Ricardo Sá Fernandes bem tinha tentado adiar a segundo interrogatório de Manuel Pinho nos autos do caso EDP para o dia 18 ou 19 de julho mas os procuradores Carlos Casimiro e Hugo Neto não permitiram que o ex-ministro da Economia de José Sócrates fosse primeiro ouvido pelos deputados da Comissão de Economia, Inovação e Obras Públicas esta terça-feira às 15h. Assim, os magistrados notificaram Manuel Pinho (que aterra esta segunda-feira em Lisboa) para ser interrogado nas instalações do Departamento Central de Investigação e Ação Penal (DCIAP) as 10h desta terça-feira.

“O dr. Manuel Pinho requereu para ser ouvido no dia 18 ou no 19 de julho com toda a tranquilidade, tendo em conta que tem a audição parlamentar marcada para as 15h do dia 17 de julho. Infelizmente, os senhores procuradores não entenderam assim e notificaram o dr. Manuel Pinho para prestar declarações no DCIAP às 10h desta terça-feira. Como o dr. Manuel Pinho estará no país amanhã, irá obviamente comparecer”, confirmou Ricardo Sá Fernandes ao Observador.

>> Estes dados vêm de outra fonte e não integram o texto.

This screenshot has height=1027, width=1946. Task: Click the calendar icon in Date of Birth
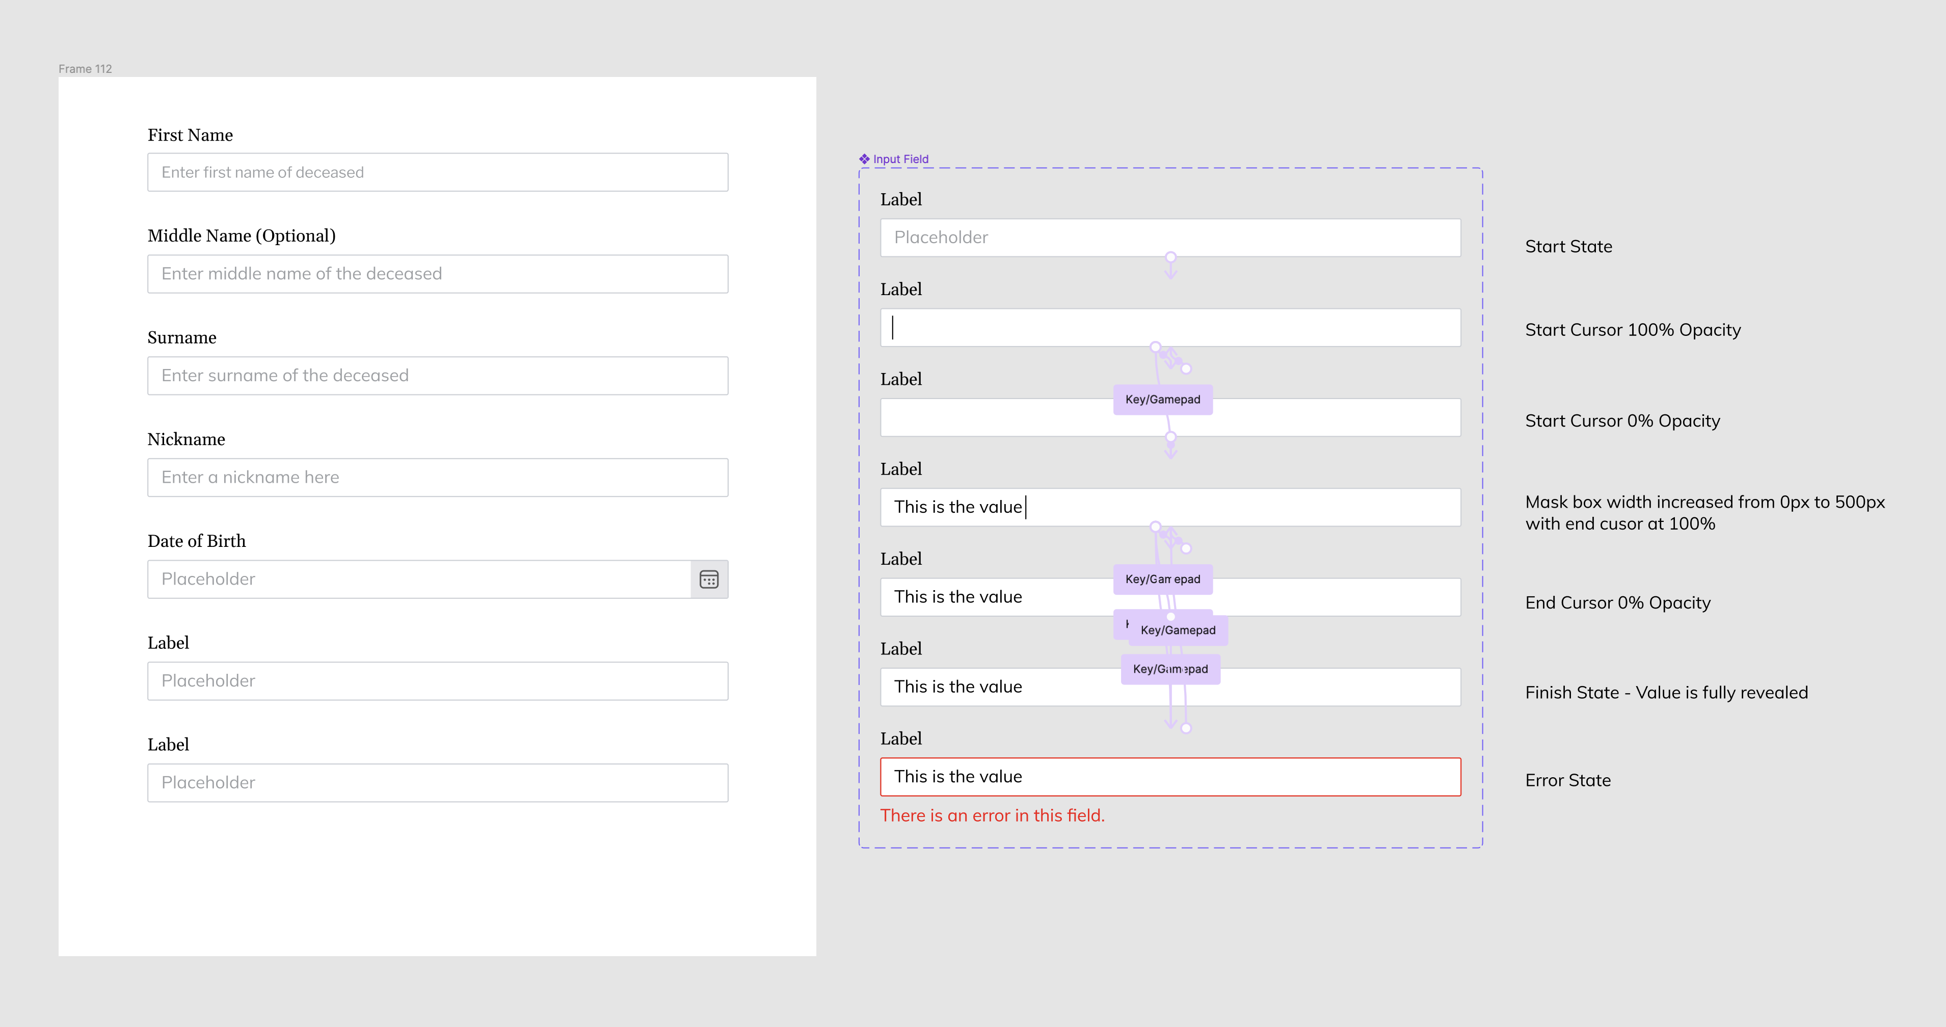pos(709,579)
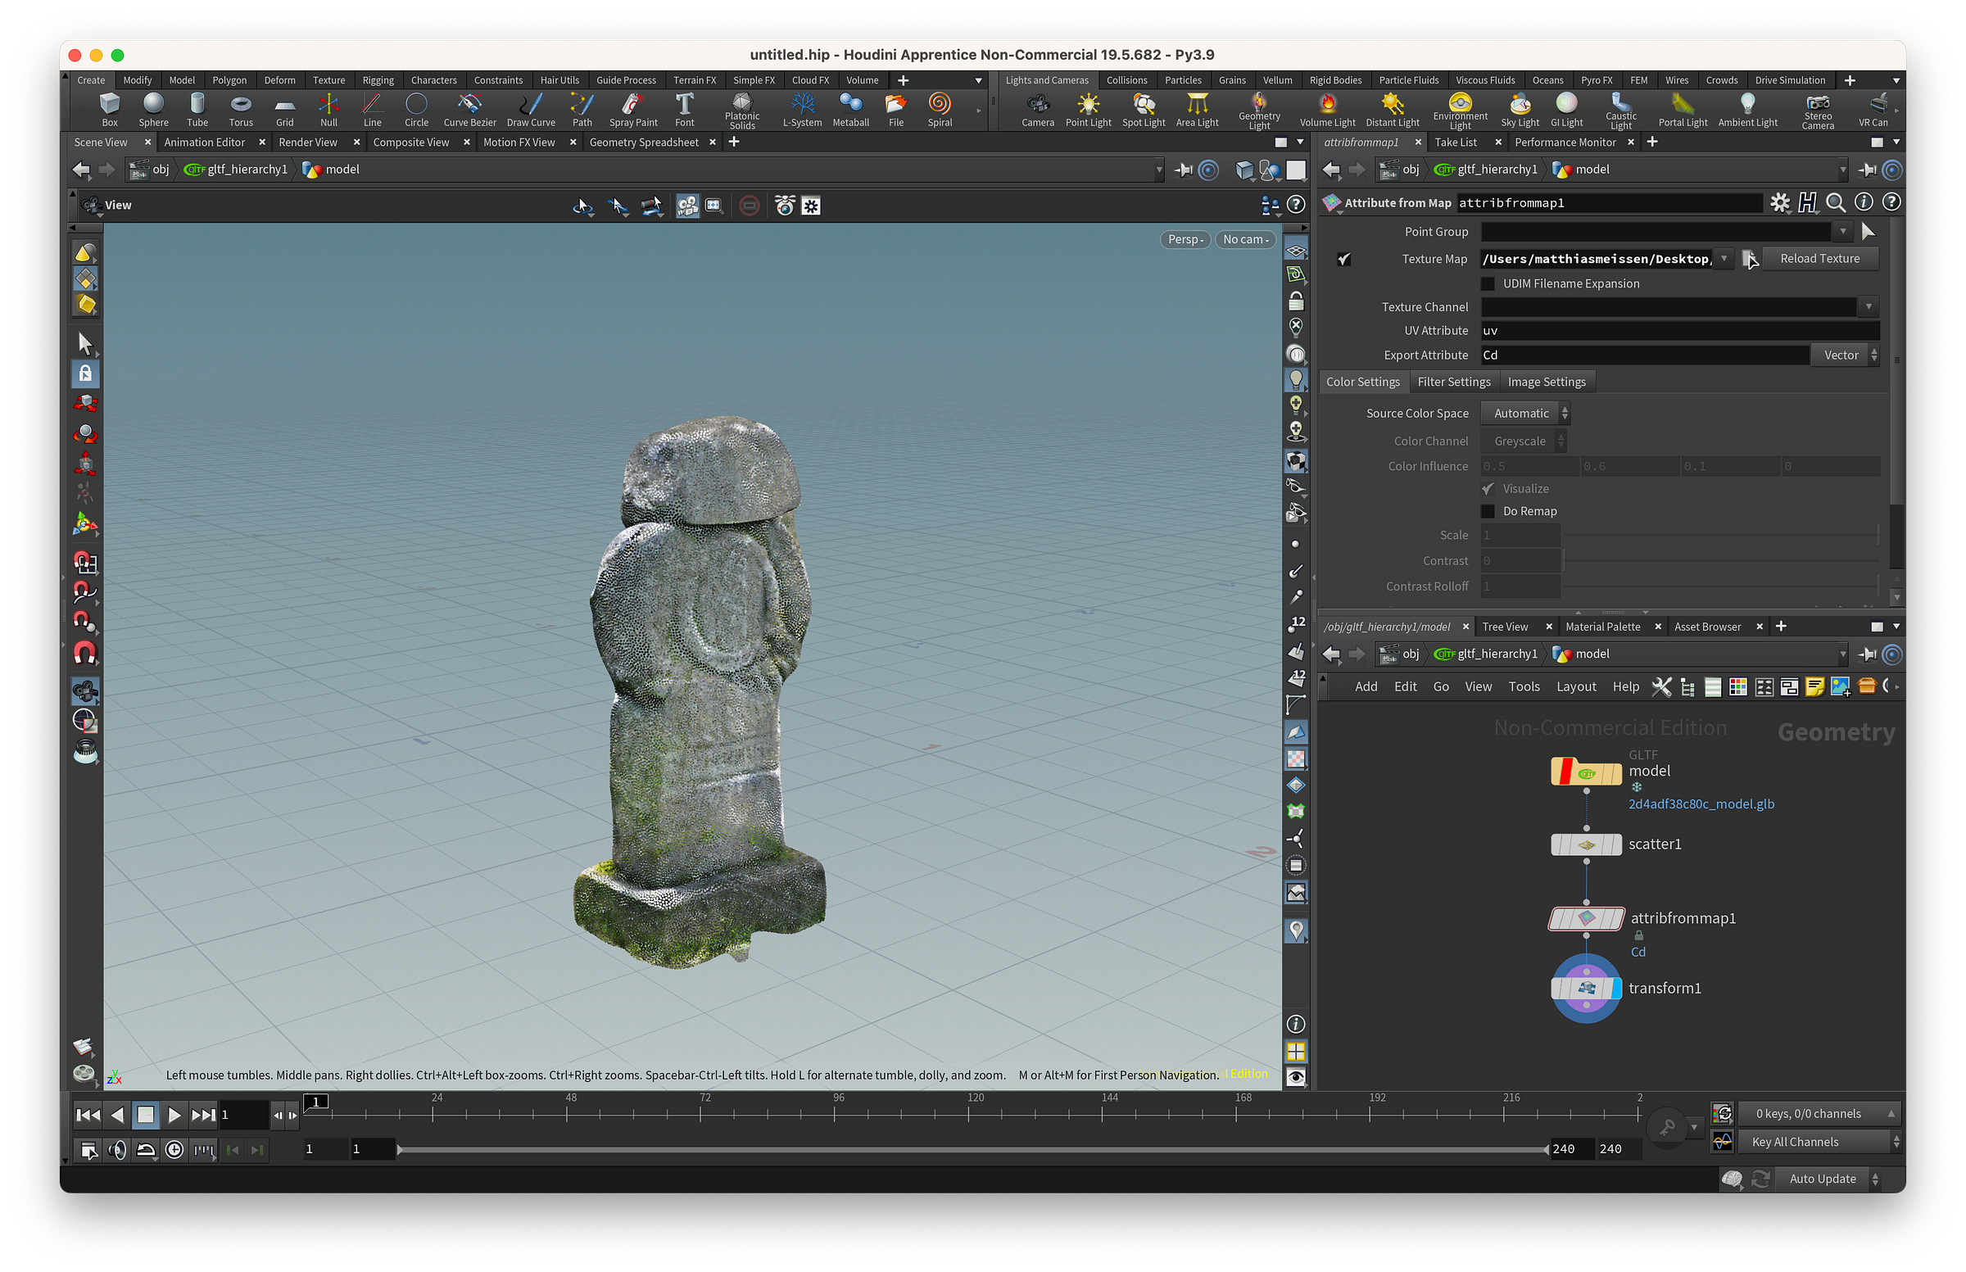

Como o Observador tinha noticiado no dia 9 de julho, os procuradores do DCIAP tinham começado por notificar Manuel Pinho para prestar declarações no dia 12 de julho mas o facto de o ex-ministro ainda estar no estrangeiro inviabilizou o cumprimento desta notificação. Sá Fernandes fez uma contra-proposta: 18 ou 19 de julho. No momento em que o Observador publicou a notícia de 9 de julho os magistrados do DCIAP ainda não tinham respondido mas era praticamente certo que o interrogatório seria feito após a ida ao Parlamento.

Contudo, os procuradores Carlos Casimiro e Hugo Neto não abdicaram que se verificasse aquilo que entendem ser uma menorização da investigação judicial ao caso EDP e forçaram a ida de Manuel Pinho ao DCIAP antes de ir ao Parlamento.

Recorde-se que o juiz de instrução criminal Ivo Rosa declarou nulo o primeiro interrogatório e respetiva constituição de arguido, concretizada em julho de 2017 — dando, assim, razão a um recurso nesse sentido interposto por Ricardo Sá Fernandes, advogado de Pinho.

Esse primeiro interrogatório, realizado pela Polícia Judiciária (PJ) em julho de 2017, não teve perguntas e consistiu numa explicação muito genérica das suspeitas existentes no caso EDP. Este segundo interrogatório será efectuado pelos procuradores do DCIAP, sendo certo que Manuel Pinho será confrontado com suspeitas concretas dos crimes de corrupção passiva e participaçao económica em negócio — os alegados ilícitos que lhe foram imputados aquando da constituição de arguido na PJ.Pinho, contudo, terá o direito de se remeter ao silêncio. Questionado pelo Observador sobre qual será a decisão do seu cliente, Ricardo Sá Fernandes não quis abrir o jogo.

Este segundo interrogatório será também uma forma de Manuel Pinho voltar a ser arguido nos autos do caso EDP. Isto apesar de, na ótica de Carlos Casimiro e Hugo Neto, tal não ser assim. Os procuradores consideram que o despacho de Ivo Rosa não existe, logo Manuel Pinho nunca deixou de ser arguido. Além disso, Casimiro e Neto apresentaram um recurso do referido despacho para o Tribunal de Relação de Lisboa que, no seu entender, tem efeito suspensivo.

Na realidade, contudo, o recurso do Ministério Público (MP) tem efeito devolutivo (ou seja, não suspendeu a decisão de nulidade da constituição de arguido) por decisão de Ivo Rosa. Para alterar esse efeito, o MP na Relação de Lisboa terá de recorrer nesse sentido.